Karena itu patirtan bukan sekadar berarti tempat air atau kolam atau pemandian, tetapi pemandian air suci, air penghidupan, yang berfungsi untuk membersihkan atau mensucikan diri dari mala (dosa) dan untuk mencapai kelepasan (moksa). Bahkan dalam kitab Calonarang disebutkan tirta diartikan sebagai air suci untuk menghidupkan orang mati.[4]

Banyak orang yang percaya bahwa air di Jalatunda itu sarat dengan nilai spiritual. Dalam mitologi Hindu air Jalatunda ini adalah air amerta (abadi) yang bertuah. Dengan meminum atau mandi air dari jaladwara (pancuran air) itu dapat membuat orang jadi awet muda dan bisa membebaskan dirinya dari pikiran yang kacau. Tidak sedikit yang selalu membawa botol atau bahkan jerigen sebagai tempat air untuk dibawa pulang.  Kebetulan di sisi kanan dan kiri bangunan itu terdapat kolam untuk mandi wanita dan laki-laki. Bagi yang tidak sempat mandi, sudah cukup puas kalau bisa membasuh muka saja dengan air pancuran dan sedikit meminumnya langsung. Masyarakat Hindu Bali hingga kini masih sering melakukan upacara untuk membersihkan diri dari dosa pada hari-hari tertentu di Patirtan Jalatunda. Bahkan ada yang membawa tirta amrta (air keabadian) ini dibawa ke Bali untuk upacara keagamaan. Setidaknya terdapat 52 pancuran air yang terdapat di candi ini.

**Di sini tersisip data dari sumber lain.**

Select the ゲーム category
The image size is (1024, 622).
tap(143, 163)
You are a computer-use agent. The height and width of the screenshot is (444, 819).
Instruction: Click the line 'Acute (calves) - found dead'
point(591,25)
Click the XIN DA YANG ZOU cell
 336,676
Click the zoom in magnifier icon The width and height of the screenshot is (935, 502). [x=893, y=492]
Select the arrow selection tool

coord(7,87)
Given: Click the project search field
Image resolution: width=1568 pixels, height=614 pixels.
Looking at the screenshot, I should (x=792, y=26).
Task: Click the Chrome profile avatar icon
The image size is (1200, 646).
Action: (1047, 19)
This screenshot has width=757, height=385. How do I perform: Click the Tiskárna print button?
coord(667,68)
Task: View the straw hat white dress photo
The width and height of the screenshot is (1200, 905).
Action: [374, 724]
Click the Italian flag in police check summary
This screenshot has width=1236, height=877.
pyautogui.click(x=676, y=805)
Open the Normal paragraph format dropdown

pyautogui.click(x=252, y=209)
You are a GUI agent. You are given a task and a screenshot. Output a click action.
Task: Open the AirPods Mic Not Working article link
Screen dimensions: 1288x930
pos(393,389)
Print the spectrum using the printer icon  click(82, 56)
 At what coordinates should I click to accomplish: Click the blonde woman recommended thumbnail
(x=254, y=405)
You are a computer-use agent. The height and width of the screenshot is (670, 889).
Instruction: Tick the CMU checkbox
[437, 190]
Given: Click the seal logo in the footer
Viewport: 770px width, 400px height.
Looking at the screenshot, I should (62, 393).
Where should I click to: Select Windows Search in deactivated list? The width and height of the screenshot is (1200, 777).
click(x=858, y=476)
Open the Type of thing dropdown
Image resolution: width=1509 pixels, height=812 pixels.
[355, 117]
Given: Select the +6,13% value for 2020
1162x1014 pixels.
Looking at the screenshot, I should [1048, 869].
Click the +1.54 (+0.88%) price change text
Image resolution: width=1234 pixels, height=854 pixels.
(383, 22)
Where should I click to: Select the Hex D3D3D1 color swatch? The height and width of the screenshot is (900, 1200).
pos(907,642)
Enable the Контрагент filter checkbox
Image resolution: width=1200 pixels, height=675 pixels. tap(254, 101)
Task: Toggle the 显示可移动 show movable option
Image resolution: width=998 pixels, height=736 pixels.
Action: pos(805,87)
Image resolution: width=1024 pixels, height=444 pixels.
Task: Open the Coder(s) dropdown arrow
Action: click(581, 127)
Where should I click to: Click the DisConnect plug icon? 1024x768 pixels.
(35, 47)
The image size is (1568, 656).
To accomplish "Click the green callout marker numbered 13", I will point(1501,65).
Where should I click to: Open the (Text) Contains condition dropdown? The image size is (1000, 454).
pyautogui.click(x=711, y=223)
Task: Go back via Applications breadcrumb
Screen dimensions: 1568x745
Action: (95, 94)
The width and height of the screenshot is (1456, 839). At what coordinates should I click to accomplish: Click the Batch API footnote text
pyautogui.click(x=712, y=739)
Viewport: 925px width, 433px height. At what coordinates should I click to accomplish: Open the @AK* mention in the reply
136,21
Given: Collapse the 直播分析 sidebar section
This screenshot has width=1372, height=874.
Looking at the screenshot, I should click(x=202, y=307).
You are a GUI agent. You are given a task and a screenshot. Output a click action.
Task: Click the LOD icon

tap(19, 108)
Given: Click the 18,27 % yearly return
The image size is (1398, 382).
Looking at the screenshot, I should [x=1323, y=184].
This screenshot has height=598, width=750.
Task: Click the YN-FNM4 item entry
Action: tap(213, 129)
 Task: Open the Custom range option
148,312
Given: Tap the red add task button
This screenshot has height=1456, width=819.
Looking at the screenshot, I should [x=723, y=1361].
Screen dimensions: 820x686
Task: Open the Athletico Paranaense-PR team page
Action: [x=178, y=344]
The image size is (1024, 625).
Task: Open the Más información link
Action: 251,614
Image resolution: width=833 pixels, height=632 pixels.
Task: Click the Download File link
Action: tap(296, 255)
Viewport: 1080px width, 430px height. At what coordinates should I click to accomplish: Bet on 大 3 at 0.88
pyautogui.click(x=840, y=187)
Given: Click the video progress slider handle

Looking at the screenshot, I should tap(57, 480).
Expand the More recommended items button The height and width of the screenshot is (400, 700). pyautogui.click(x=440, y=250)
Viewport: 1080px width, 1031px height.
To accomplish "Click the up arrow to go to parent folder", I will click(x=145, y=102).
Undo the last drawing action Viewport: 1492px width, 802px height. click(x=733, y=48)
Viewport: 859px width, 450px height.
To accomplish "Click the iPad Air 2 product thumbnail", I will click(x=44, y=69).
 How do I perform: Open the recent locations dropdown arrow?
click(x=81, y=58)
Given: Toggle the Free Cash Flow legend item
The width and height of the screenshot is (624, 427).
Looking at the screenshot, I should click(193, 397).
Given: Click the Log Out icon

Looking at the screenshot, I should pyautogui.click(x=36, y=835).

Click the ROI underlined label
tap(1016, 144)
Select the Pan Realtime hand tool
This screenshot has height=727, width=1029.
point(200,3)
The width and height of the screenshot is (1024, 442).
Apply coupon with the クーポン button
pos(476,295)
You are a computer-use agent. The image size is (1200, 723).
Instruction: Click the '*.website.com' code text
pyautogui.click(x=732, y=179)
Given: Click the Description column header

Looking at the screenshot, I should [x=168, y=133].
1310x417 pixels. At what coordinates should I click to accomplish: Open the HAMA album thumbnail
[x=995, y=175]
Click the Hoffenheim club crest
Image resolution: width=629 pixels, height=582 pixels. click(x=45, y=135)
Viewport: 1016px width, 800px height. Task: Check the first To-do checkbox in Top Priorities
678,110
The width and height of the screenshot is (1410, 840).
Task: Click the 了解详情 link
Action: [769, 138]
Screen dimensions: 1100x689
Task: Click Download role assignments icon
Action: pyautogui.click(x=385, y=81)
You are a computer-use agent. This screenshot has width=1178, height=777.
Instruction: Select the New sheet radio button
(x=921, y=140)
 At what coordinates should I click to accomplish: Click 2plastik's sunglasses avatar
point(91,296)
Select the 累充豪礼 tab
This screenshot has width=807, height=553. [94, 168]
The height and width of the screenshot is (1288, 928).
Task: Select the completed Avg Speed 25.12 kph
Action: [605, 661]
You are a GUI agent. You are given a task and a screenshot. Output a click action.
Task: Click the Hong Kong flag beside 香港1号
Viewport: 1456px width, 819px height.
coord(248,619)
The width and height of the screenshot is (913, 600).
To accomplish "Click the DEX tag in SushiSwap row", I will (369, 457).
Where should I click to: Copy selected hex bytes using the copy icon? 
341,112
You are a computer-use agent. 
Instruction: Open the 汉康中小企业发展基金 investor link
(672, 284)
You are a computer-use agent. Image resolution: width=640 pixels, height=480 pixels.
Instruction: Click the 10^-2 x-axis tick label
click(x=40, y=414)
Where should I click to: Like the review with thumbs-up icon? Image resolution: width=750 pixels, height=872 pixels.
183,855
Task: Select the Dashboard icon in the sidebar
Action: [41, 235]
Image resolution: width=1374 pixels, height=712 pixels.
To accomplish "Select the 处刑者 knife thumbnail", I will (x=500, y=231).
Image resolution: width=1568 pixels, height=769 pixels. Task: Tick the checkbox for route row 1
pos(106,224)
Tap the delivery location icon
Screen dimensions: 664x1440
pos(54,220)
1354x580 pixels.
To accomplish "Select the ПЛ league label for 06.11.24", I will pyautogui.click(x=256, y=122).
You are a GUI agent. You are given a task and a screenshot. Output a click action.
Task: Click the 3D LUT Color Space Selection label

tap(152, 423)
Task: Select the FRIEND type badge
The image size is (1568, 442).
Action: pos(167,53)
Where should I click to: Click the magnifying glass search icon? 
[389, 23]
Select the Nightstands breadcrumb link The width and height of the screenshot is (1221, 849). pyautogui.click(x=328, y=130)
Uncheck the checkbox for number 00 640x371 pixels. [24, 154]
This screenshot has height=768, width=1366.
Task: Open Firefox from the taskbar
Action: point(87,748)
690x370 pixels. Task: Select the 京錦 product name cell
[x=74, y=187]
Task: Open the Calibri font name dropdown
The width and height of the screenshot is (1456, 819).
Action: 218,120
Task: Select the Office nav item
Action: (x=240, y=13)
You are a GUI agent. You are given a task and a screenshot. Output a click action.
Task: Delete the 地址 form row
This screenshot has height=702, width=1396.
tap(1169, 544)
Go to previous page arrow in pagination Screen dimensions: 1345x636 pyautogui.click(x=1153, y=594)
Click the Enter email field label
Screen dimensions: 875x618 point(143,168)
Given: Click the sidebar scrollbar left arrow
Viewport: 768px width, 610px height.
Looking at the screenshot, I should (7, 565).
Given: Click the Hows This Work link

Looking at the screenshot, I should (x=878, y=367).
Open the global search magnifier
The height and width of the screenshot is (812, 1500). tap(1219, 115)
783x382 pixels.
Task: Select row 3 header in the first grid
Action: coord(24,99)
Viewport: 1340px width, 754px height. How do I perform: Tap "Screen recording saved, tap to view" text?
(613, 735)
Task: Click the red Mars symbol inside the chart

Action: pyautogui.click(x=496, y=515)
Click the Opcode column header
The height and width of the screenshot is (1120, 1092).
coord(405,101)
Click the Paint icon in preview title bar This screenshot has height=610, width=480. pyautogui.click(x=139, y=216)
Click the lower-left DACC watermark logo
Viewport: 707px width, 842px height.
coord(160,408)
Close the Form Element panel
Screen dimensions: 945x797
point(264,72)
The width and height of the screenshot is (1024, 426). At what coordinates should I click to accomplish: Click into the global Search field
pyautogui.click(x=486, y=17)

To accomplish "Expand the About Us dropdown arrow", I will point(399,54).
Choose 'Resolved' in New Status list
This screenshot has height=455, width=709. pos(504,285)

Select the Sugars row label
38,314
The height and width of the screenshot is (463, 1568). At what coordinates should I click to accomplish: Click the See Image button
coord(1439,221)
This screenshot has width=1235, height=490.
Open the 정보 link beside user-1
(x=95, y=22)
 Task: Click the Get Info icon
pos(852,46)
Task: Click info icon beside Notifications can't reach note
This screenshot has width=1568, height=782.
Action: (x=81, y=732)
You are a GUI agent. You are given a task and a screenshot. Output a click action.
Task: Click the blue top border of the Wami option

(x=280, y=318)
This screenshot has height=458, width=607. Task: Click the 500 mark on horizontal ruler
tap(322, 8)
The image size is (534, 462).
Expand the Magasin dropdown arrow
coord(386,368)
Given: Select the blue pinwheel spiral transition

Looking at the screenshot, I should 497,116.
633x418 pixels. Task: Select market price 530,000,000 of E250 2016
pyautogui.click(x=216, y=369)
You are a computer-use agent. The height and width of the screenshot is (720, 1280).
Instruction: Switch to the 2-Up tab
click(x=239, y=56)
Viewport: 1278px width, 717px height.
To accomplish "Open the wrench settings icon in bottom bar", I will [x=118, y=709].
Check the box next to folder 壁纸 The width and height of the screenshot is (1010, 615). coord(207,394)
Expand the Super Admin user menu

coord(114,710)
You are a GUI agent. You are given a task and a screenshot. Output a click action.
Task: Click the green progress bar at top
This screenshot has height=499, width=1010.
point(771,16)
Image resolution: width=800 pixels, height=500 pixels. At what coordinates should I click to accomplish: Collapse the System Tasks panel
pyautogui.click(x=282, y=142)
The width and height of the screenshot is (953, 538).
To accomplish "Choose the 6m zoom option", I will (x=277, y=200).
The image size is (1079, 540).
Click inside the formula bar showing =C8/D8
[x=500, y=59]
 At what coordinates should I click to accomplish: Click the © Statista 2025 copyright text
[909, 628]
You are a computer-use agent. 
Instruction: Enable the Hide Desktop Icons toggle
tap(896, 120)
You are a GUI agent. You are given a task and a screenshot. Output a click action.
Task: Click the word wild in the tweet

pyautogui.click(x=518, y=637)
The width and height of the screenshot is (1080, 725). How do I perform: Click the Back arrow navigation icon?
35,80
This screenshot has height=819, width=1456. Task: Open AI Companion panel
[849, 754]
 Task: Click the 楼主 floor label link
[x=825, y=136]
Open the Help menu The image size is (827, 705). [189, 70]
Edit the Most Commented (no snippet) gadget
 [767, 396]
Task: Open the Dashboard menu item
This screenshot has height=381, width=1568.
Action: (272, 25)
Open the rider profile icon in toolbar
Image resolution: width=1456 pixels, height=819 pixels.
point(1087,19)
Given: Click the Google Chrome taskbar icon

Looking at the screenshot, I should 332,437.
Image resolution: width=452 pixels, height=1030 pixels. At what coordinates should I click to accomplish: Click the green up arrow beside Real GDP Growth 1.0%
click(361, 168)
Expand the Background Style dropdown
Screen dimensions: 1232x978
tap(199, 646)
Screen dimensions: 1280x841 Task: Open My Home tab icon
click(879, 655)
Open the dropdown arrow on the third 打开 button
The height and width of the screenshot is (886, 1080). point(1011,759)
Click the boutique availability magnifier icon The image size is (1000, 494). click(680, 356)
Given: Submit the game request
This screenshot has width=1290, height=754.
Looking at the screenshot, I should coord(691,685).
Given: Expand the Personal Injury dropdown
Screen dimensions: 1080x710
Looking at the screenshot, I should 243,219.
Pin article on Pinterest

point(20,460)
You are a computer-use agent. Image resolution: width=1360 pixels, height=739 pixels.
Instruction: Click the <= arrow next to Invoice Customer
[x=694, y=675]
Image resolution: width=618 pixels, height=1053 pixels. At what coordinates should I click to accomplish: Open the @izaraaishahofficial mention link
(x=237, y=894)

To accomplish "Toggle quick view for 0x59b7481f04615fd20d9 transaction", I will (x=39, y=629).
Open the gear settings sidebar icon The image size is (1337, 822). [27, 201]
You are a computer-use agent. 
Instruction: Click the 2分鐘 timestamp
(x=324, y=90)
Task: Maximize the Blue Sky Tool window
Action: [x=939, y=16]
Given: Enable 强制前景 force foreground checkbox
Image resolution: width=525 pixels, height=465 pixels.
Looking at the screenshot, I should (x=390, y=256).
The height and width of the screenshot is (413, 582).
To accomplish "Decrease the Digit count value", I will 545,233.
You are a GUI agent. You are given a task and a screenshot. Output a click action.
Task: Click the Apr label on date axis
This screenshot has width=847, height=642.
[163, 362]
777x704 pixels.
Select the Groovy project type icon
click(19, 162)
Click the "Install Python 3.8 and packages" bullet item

Dari berbagai bacaan tersebut setidaknya dapat disimpulkan,  bahwa makna kata Patirtan  mengacu kepada tempat air yang dianggap suci, keramat atau tempat ziarah. Dan makna seperti itulah yang sekiranya tepat untuk menyebut Jalatunda.

Sementara umat Hindu yang berdomisili relatif tidak jauh dari lokasi Jalatunda (Sidoarjo dan Mojokerto), malah mengandalkan air Jalatunda untuk kebutuhan sehari-hari. Mereka rela bolak-balik dengan truk ke Jalatunda membawa sejumlah gallon atau jerigen besar untuk mengambil air langsung dari pancurannya. Berbeda dengan wisatawan biasa yang hanya sekadar mengambil air begitu saja, umat Hindu melakukannya dengan proses ritual yang cermat, lengkap dengan busana serba putih, dan harus dilakukan sendiri.

Mitos awet muda terkait air Jalatunda ini bukan tanpa alasan. Sebab air yang mengalir di pancuran pada patirtan ini dipercaya sebagai amrta (air keabadian) karena berasal dari Gunung Penanggungan yang dalam kepercayaan Hindu sebagai puncak alam semesta, yakni swargaloka tempat bersemayamnya para dewa. Anggapan ini diperkuat oleh adanya peninggalan berupa arca Wisnu yang berada di bagian tengah  sebagai dewa kesejahteraan manusia. Dalam konsep agama Hindu bahwa Dewa Wisnu selaku dewa pemelihara yang melangsungkan kehidupan alam semesta. (Sayang arca Wisnu itu sudah tidak di tempatnya lagi, hn).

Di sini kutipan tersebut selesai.